Judges: What it Takes to be a Dallas Cowboys Cheerleader
Second round underway for ‘America’s Sweethearts’
Amanda Salinas
The 33 News
May 29, 2009
DALLAS, TX – By the end of this weekend, 45 women in North Texas will be on a much sought-after list. Those ladies will move on to the final round of tryouts for the Dallas Cowboys Cheerleaders.
Today I asked the judges what it takes to make the squad.
They’re pretty and poised all smiles in their suits, ready for an interview that will make or break their chance to become a Dallas Cowboys cheerleader.
Inside the studios, Nicole Hamilton is done with her panel interview. If she makes the squad, this will be her fifth year on the team, “This has been the most rewarding experience I can honestly say I’ve ever had,” Nicole said. This year more than 600 girls turned out for the first round of auditions. Only 75 got callbacks, one of which is Nicole Palas. “It is tough though it is very hard,” Palas said about the team’s tryouts.

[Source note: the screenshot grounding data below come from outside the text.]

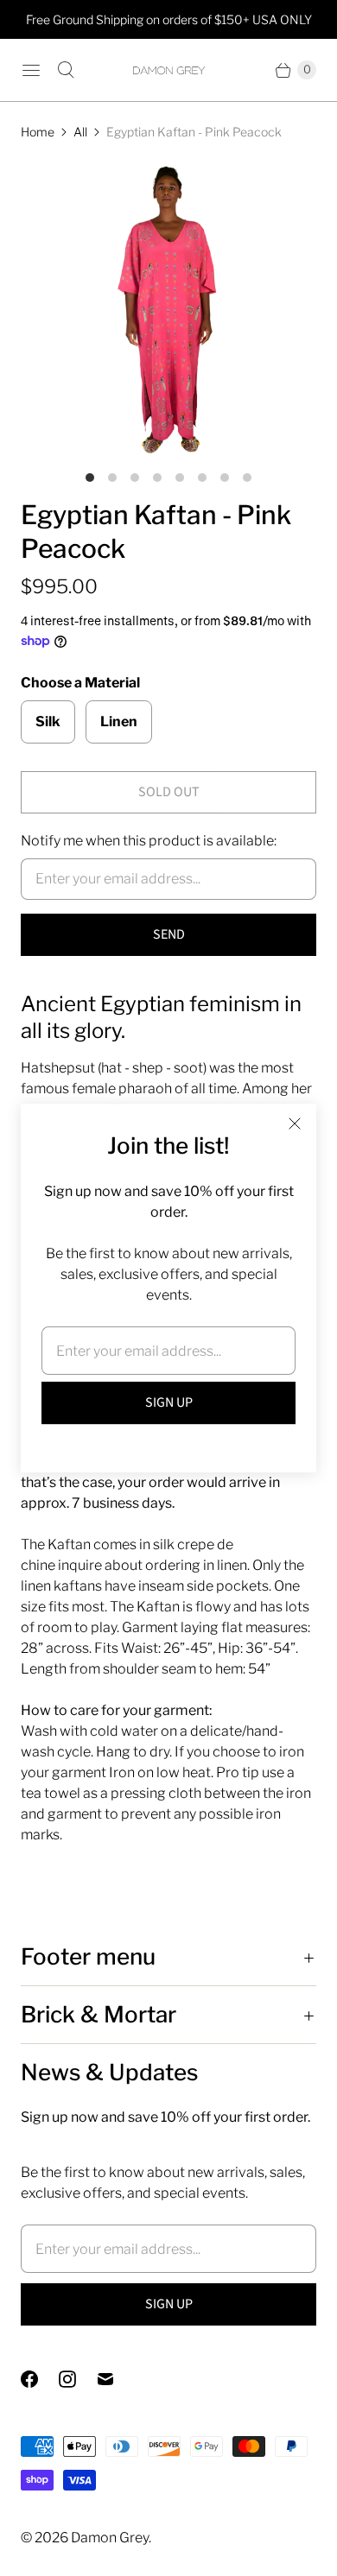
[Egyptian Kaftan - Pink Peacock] (168, 309)
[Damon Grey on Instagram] (78, 2379)
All (80, 131)
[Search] (65, 70)
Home (37, 131)
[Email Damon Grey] (116, 2379)
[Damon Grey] (168, 70)
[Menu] (31, 70)
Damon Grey (110, 2537)
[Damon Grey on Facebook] (40, 2379)
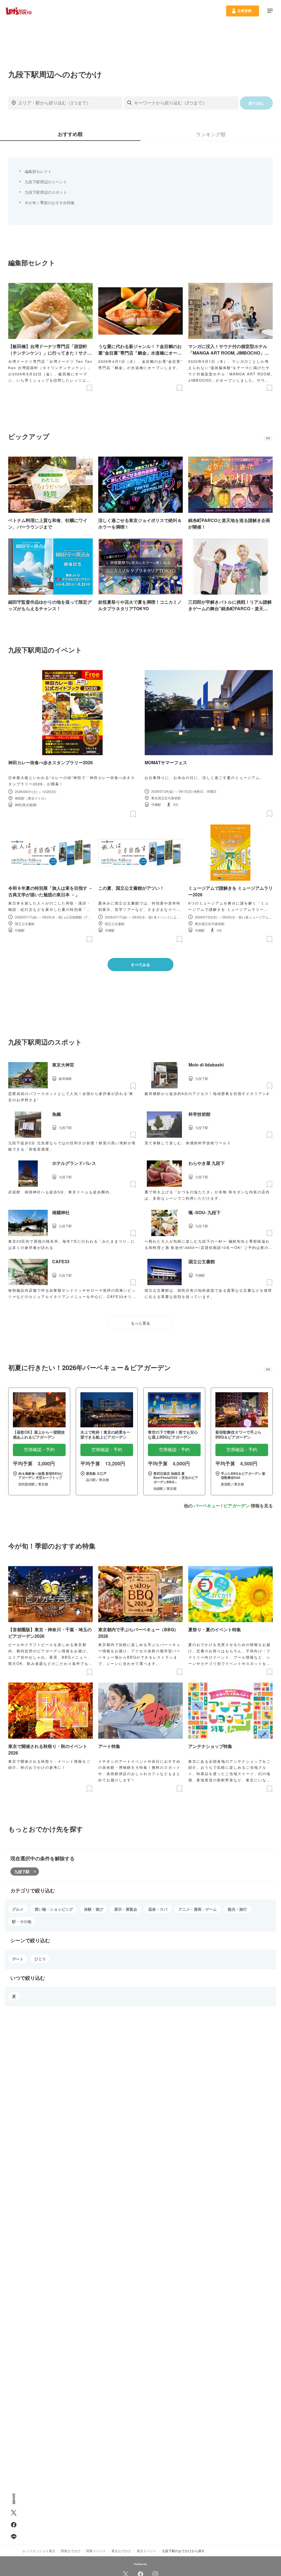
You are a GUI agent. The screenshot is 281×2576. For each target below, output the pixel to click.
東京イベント (146, 2550)
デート (18, 1959)
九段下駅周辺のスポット (46, 192)
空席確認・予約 (39, 1449)
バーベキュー (207, 1505)
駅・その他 (21, 1921)
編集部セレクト (38, 171)
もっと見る (140, 1323)
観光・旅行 (237, 1909)
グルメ (18, 1909)
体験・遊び (93, 1909)
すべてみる (140, 964)
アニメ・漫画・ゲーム (197, 1909)
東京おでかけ (121, 2550)
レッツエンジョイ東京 (39, 2550)
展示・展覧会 (125, 1909)
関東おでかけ (71, 2550)
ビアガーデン (236, 1505)
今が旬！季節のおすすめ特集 (50, 202)
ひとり (40, 1958)
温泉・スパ (157, 1909)
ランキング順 (211, 134)
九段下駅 (22, 1871)
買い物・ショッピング (54, 1909)
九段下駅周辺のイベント (46, 181)
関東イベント (96, 2550)
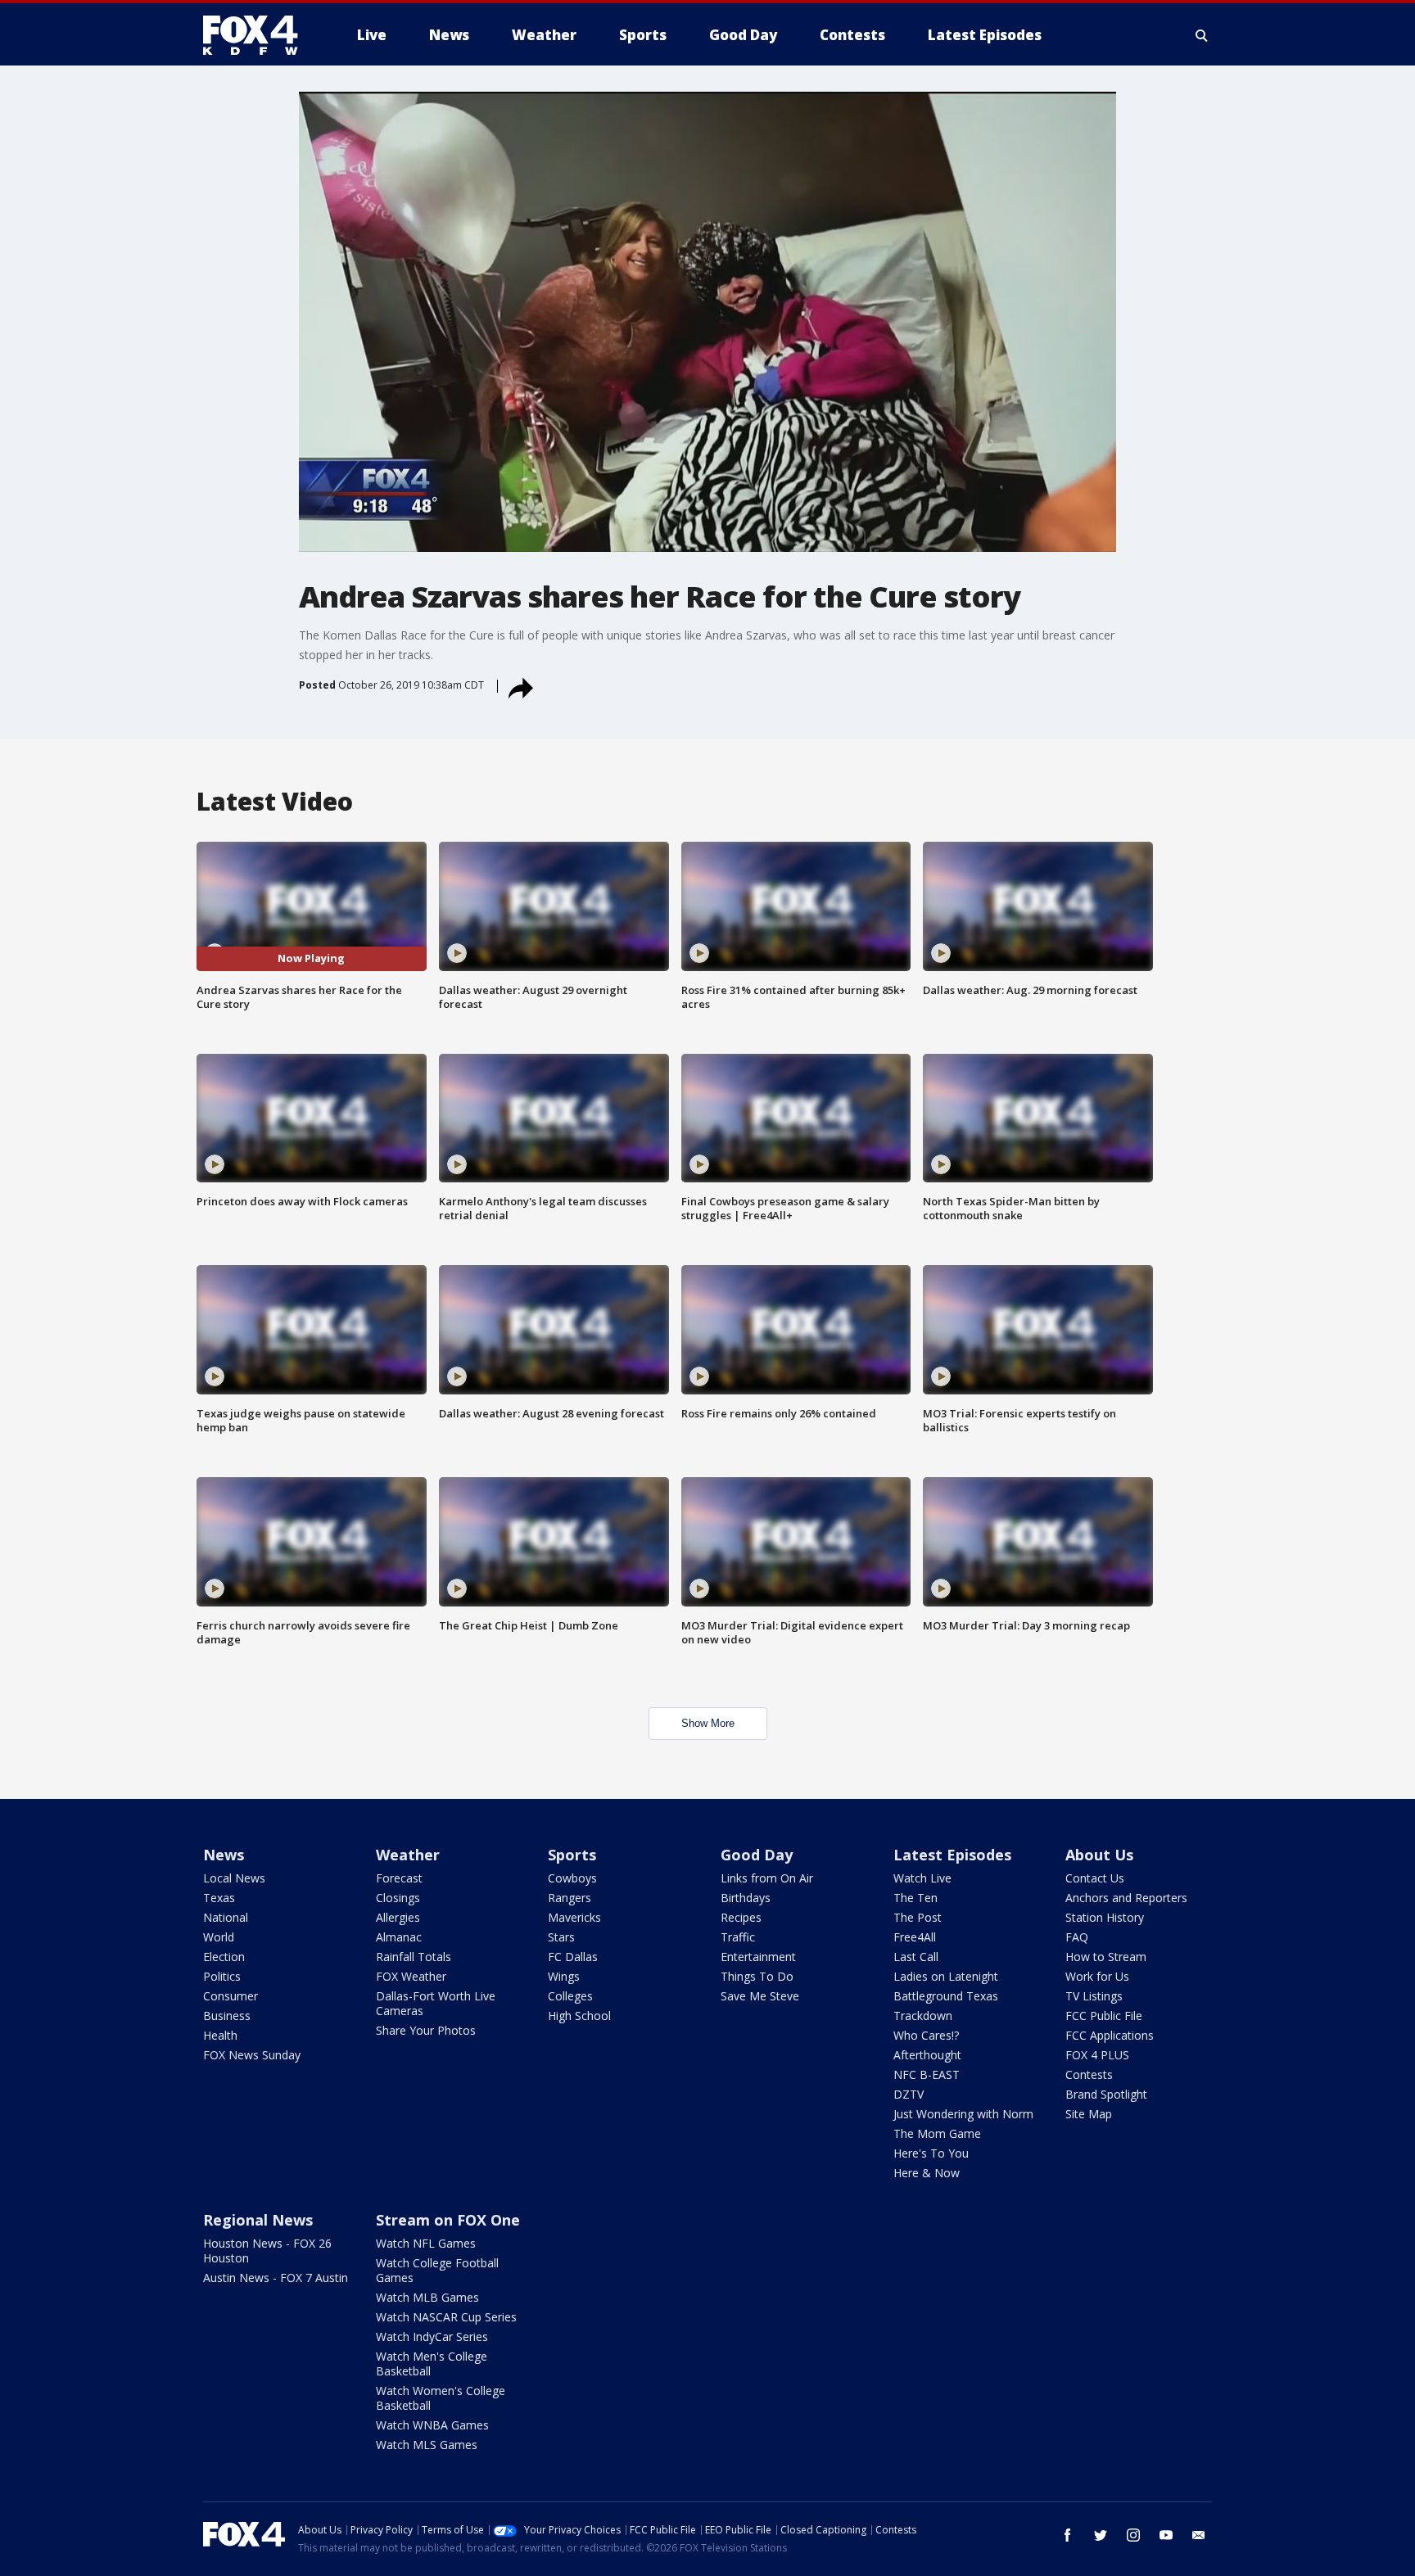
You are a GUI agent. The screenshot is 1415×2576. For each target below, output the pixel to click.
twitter (1100, 2535)
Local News (234, 1878)
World (218, 1937)
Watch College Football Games (437, 2270)
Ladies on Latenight (945, 1976)
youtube (1166, 2535)
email (1199, 2535)
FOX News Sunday (252, 2055)
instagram (1133, 2535)
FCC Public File (1103, 2015)
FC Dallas (573, 1956)
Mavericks (574, 1917)
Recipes (741, 1917)
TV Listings (1094, 1996)
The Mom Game (937, 2133)
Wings (564, 1976)
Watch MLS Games (426, 2444)
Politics (222, 1976)
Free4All (914, 1937)
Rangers (569, 1897)
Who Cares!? (926, 2035)
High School (579, 2015)
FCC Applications (1109, 2035)
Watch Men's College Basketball (431, 2363)
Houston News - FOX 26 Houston (267, 2250)
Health (220, 2035)
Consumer (230, 1996)
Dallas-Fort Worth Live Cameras (435, 2003)
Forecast (399, 1878)
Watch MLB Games (427, 2297)
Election (224, 1956)
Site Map (1088, 2114)
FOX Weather (411, 1976)
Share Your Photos (426, 2030)
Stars (561, 1937)
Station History (1104, 1917)
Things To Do (757, 1976)
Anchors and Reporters (1126, 1897)
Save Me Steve (760, 1996)
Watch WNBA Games (432, 2425)
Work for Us (1097, 1976)
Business (227, 2015)
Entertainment (758, 1956)
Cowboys (572, 1878)
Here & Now (926, 2173)
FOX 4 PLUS (1097, 2055)
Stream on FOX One (448, 2220)
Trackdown (922, 2015)
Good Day (757, 1854)
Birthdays (746, 1897)
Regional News (258, 2220)
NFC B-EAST (926, 2074)
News (223, 1854)
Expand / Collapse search (1202, 35)
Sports (572, 1854)
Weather (408, 1854)
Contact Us (1094, 1878)
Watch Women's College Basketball (440, 2398)
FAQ (1076, 1937)
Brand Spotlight (1106, 2094)
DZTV (908, 2094)
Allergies (398, 1917)
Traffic (738, 1937)
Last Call (915, 1956)
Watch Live (922, 1878)
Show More (708, 1723)
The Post (917, 1917)
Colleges (570, 1996)
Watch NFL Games (426, 2243)
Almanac (399, 1937)
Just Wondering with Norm (963, 2114)
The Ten (915, 1897)
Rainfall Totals (413, 1956)
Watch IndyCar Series (432, 2336)
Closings (398, 1897)
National (225, 1917)
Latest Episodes (952, 1854)
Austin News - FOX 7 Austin (275, 2277)
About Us (1099, 1854)
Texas (219, 1897)
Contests (1089, 2074)
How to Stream (1105, 1956)
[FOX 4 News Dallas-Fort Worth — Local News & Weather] (257, 35)
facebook (1068, 2535)
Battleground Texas (945, 1996)
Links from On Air (767, 1878)
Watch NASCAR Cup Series (446, 2317)
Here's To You (931, 2153)
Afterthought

The last part of the auditions happens the training studio, where the finalists will undergo a rigorous two-month training camp, cutting the squad down to just 36 women.
Kelli Finglass, the squad’s director, said the team has rehearsals almost every night with physical fitness, all while learning up to 50 routines over the summer.
Finglass has helped transform the squad and make it a marketable brand, from the successful bikini calendars to the hit reality TV show.
Country Music Television is filming the Cheerleaders fourth season of “Making the Team,” making the process very public.
“The disappointments are bigger; the dreams are bigger,” Finglass said.
The women who have those dreams, like veteran Nicole Hamilton, say it’s all worth it. “You workout, you eat right, you uphold your beauty and your poise. You can be anything; you just have to work hard at it.”
Finglass told us this year the new Cowboys Stadium in Arlington is playing a role during tryouts. They have to think about how a girl will look on a 60-yard high definition screen.